En Finca Buenavista creemos en una forma diferente de cultivar: más pausada, más respetuosa y más conectada con los ritmos de la naturaleza.
Somos una pequeña finca familiar de algo más de 7 hectáreas dedicada exclusivamente al olivar.
Mis padres la compraron a finales de los años noventa y, desde entonces, este lugar ha sido parte de nuestra historia.
Hace cuatro años asumí la gestión de la finca con una idea clara: transformarla en un proyecto vivo que regenerara la tierra y recuperara la biodiversidad que la rodea.
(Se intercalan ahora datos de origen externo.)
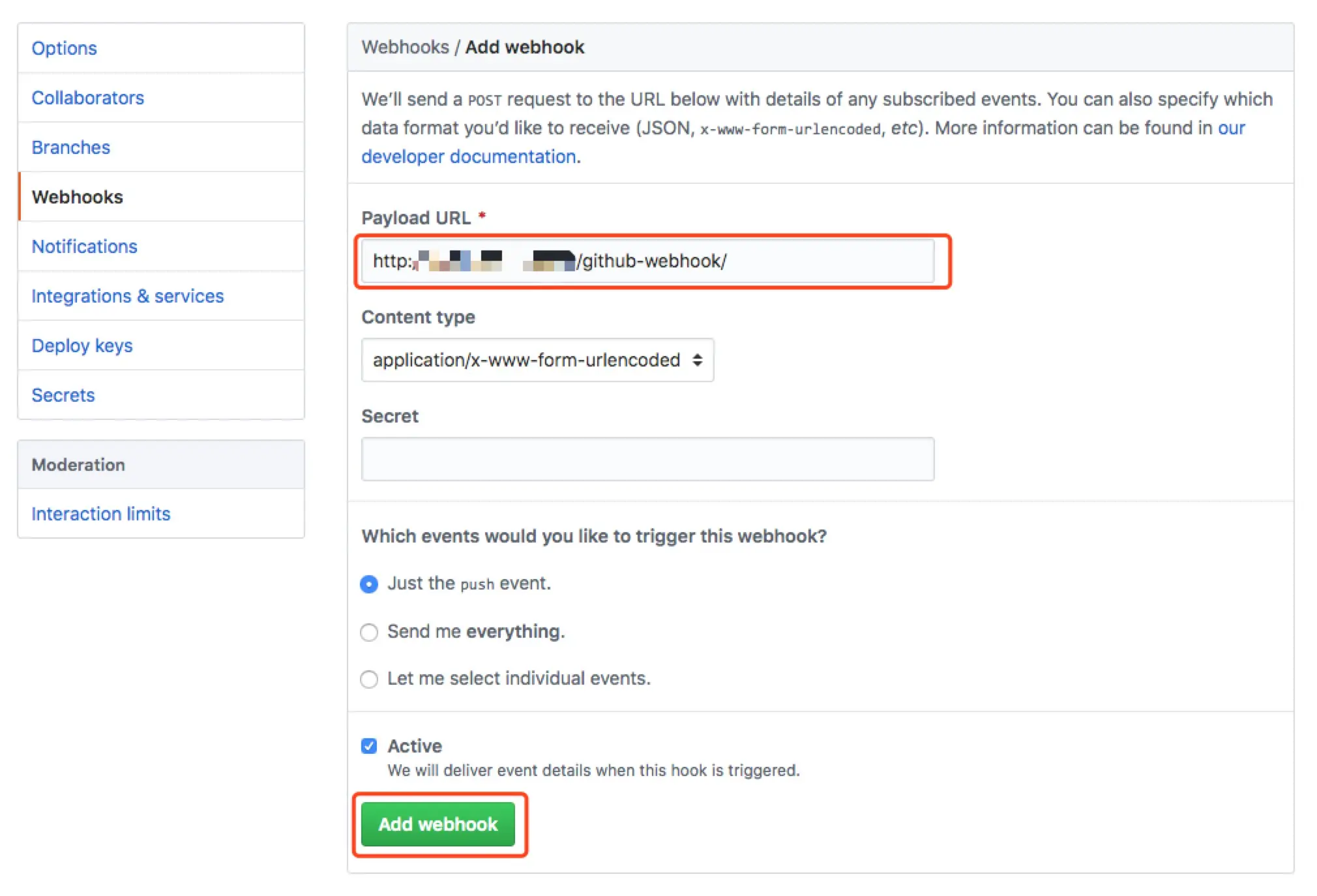Pick "Let me select individual events"
The height and width of the screenshot is (896, 1317).
point(369,679)
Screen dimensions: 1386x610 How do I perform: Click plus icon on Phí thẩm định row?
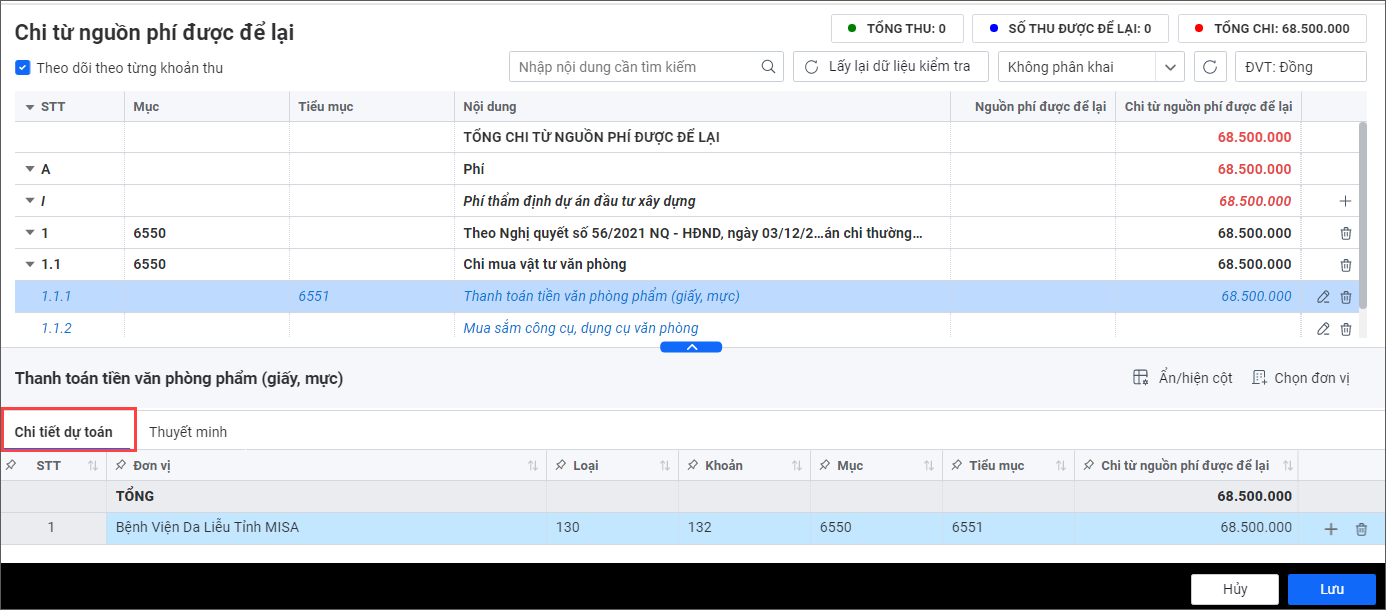tap(1345, 201)
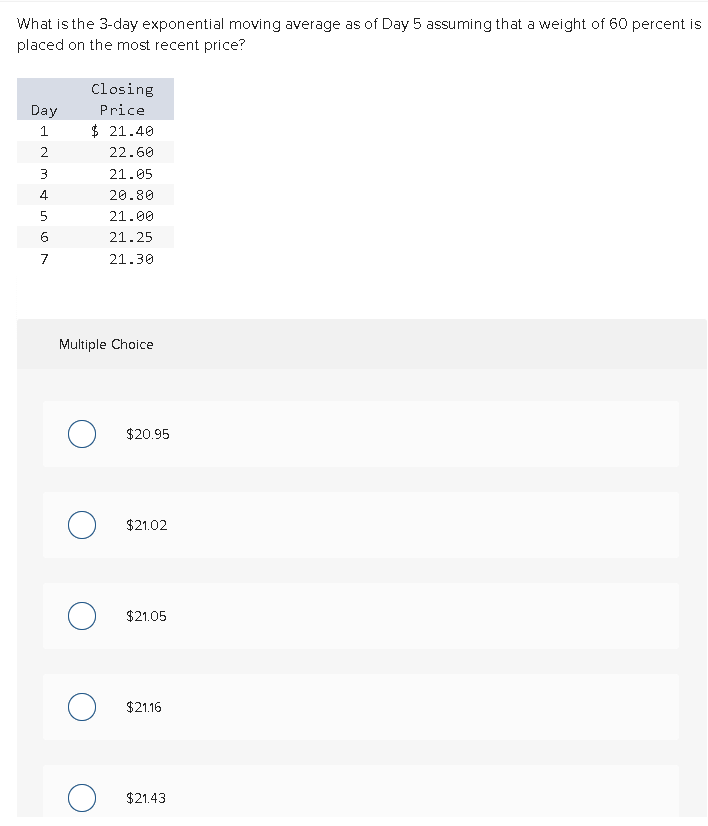Select the $21.02 radio button

click(82, 525)
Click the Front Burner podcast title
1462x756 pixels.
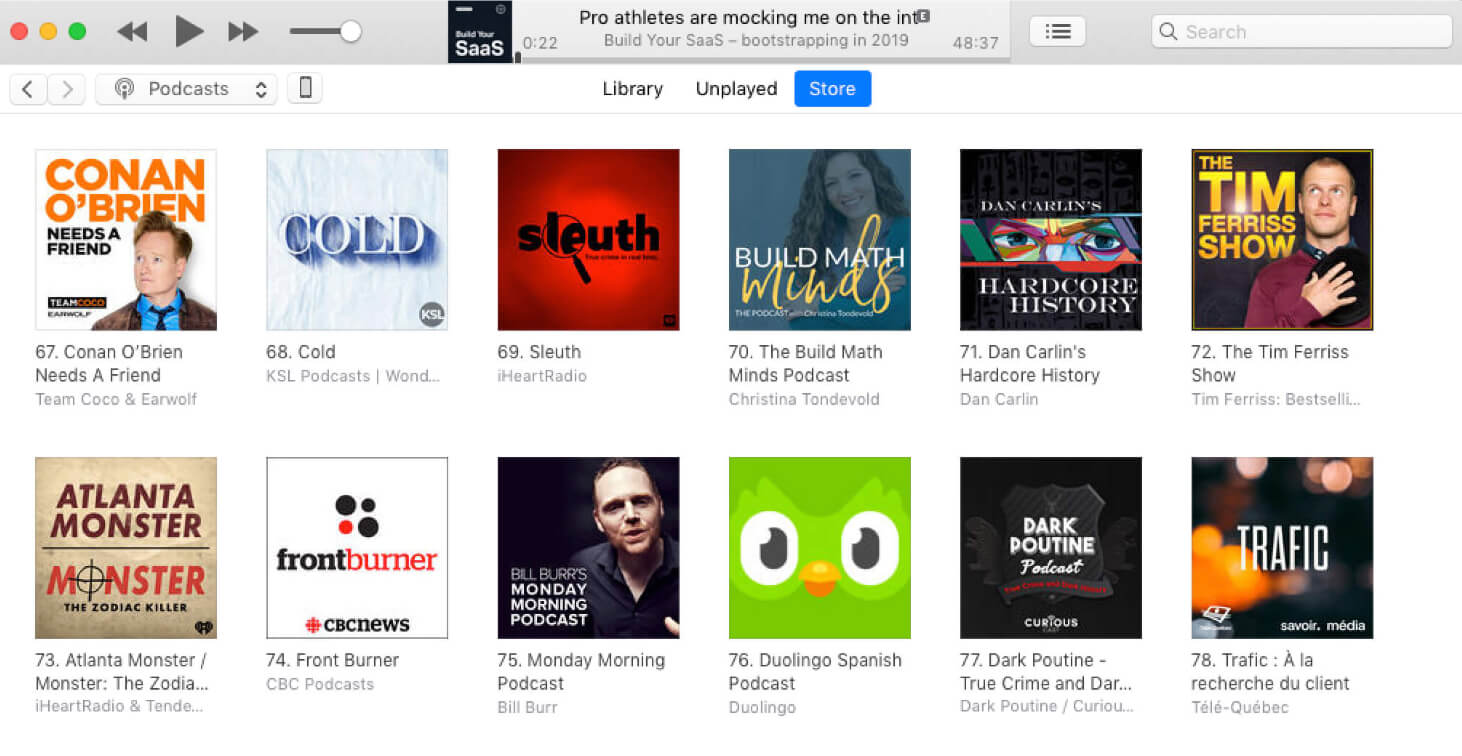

Así comenzó nuestro camino hacia una agricultura ecológica y regenerativa, un modelo que no solo evita dañar el entorno, sino que lo mejora día a día.
Trabajamos con el suelo y no contra él. Hemos creado charcas para anfibios, plantado flora silvestre en los márgenes, instalado cajas nido y hoteles de insectos, y desarrollado islas de biodiversidad que devuelven vida a cada rincón. Eliminamos por completo los químicos y pesticidas y apostamos únicamente por productos orgánicos y procesos naturales.
Nuestro compromiso medioambiental ha sido reconocido con la certificación Eco, y además nos enorgullece ser el primer productor de AOVE en Andalucía en obtener el prestigioso sello The Regen Foods, que certifica prácticas reales y verificables de agricultura regenerativa.
Hoy, ese esfuerzo se refleja en nuestros aceites: tres AOVEs que nacen de una finca viva, diversa y en equilibrio. Cada botella cuenta la historia de esta tierra y de un proyecto que quiere dejar un legado: demostrar que otra agricultura es posible.
Por nosotros, por nuestros hijos, por las siguientes generaciones, por el planeta.
Finca Buenavista se encuentra en Villanueva de Algaidas, un pequeño y acogedor pueblo de la provincia de Málaga, situado estratégicamente a una hora de las capitales andaluzas de Córdoba y Granada.
Su ubicación, en plena transición entre provincias, le otorga un paisaje único y un clima ideal para el cultivo del olivar de sierra.
De esta finca viva nacen nuestros aceites de oliva virgen extra. Cada botella refleja el equilibrio del entorno, el cuidado del proceso y la personalidad de un olivar de sierra único. Aceites que cuentan una historia y saben a respeto.